▶ **Exercise materials**:
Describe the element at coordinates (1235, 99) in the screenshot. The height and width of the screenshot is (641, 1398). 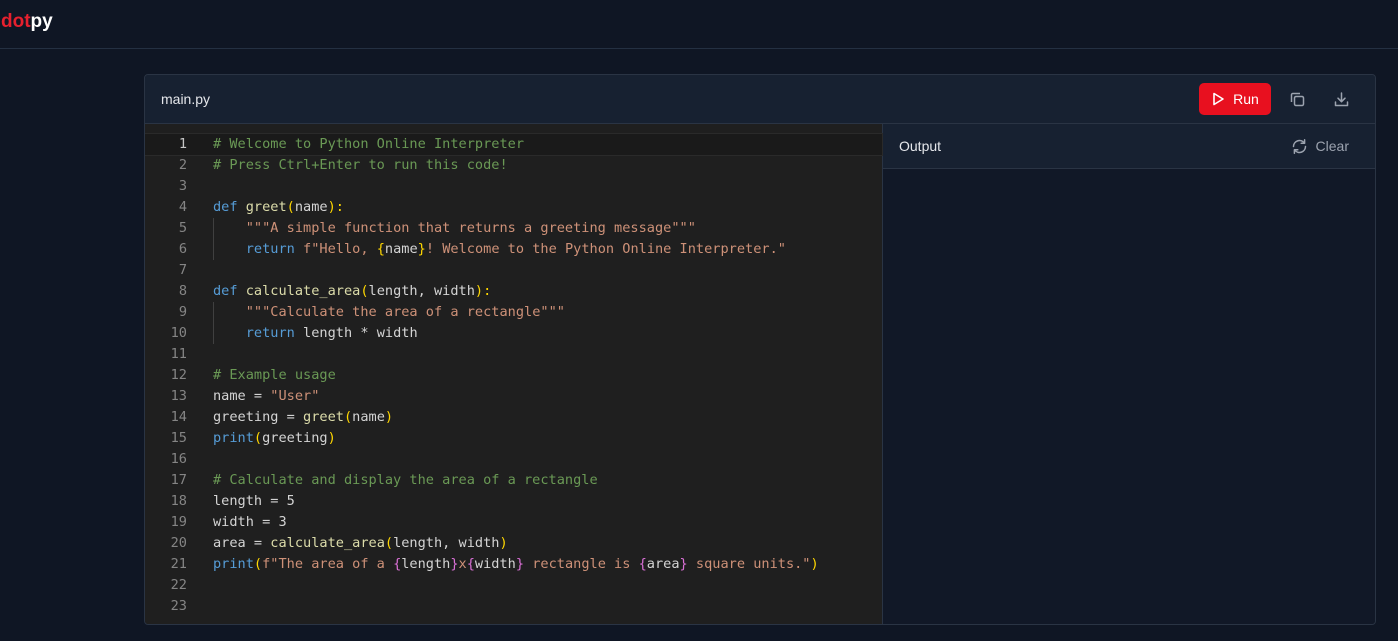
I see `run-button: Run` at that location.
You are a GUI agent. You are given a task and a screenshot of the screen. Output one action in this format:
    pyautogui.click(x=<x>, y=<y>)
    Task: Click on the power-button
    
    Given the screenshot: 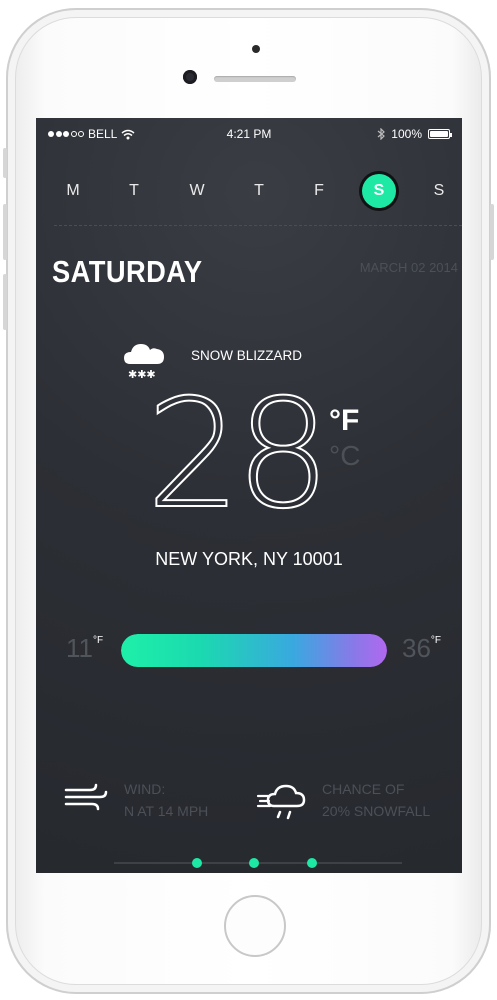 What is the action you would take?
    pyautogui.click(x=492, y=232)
--
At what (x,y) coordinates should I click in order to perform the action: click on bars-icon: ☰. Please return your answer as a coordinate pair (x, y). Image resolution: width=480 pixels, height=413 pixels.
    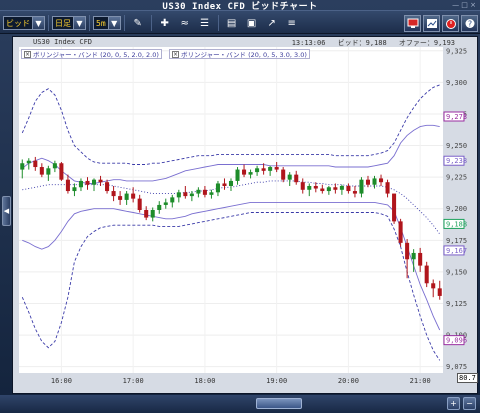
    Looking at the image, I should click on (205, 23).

▶ **Problem description**: Return the rows from the line containing "At what (x,y)" through the line containing "Looking at the" unchanged, omitting the pictures.

▶ **Exercise output**:
At what (x,y) coordinates should I click in order to perform the action: click on bars-icon: ☰. Please return your answer as a coordinate pair (x, y). Image resolution: width=480 pixels, height=413 pixels.
    Looking at the image, I should click on (205, 23).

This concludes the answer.